* [Problem to work on]: Working from the listing below, pick each line containing the word "Only" and copy it.

------ Records provided ------

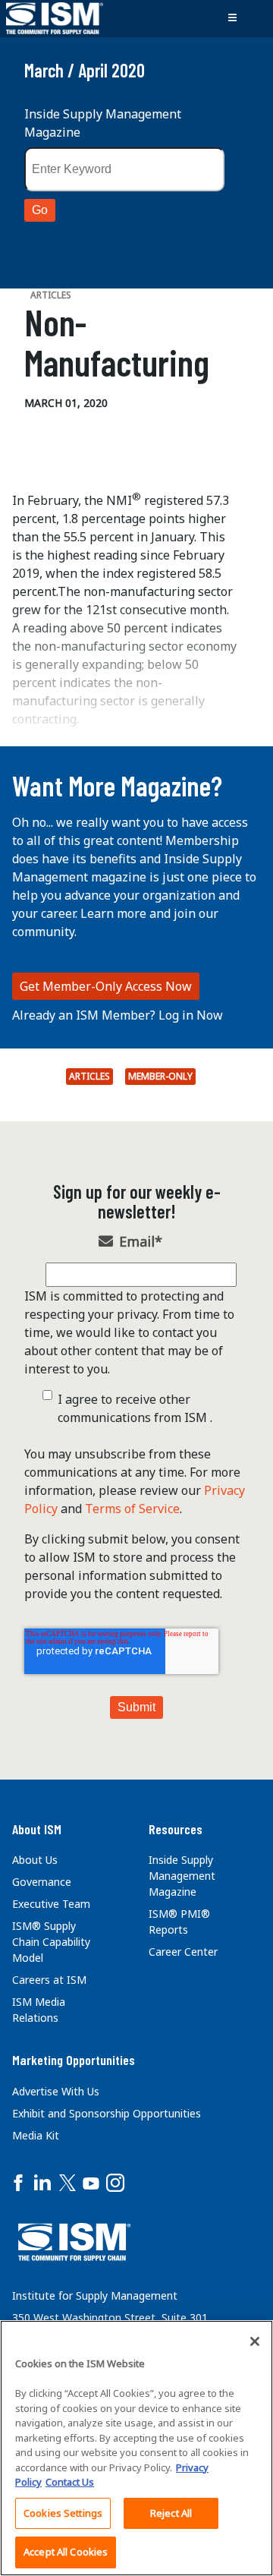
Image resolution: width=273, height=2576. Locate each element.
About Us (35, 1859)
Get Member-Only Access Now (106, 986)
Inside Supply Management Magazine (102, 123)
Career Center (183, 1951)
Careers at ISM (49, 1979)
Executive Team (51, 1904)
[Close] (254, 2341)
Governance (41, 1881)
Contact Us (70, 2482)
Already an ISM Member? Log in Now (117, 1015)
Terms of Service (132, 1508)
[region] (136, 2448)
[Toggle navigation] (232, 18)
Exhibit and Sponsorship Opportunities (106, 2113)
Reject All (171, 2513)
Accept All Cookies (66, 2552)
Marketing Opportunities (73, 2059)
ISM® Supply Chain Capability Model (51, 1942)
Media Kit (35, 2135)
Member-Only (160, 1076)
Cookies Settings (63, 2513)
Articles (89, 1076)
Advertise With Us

------

* [Task solution]:
Get Member-Only Access Now (106, 986)
Member-Only (160, 1076)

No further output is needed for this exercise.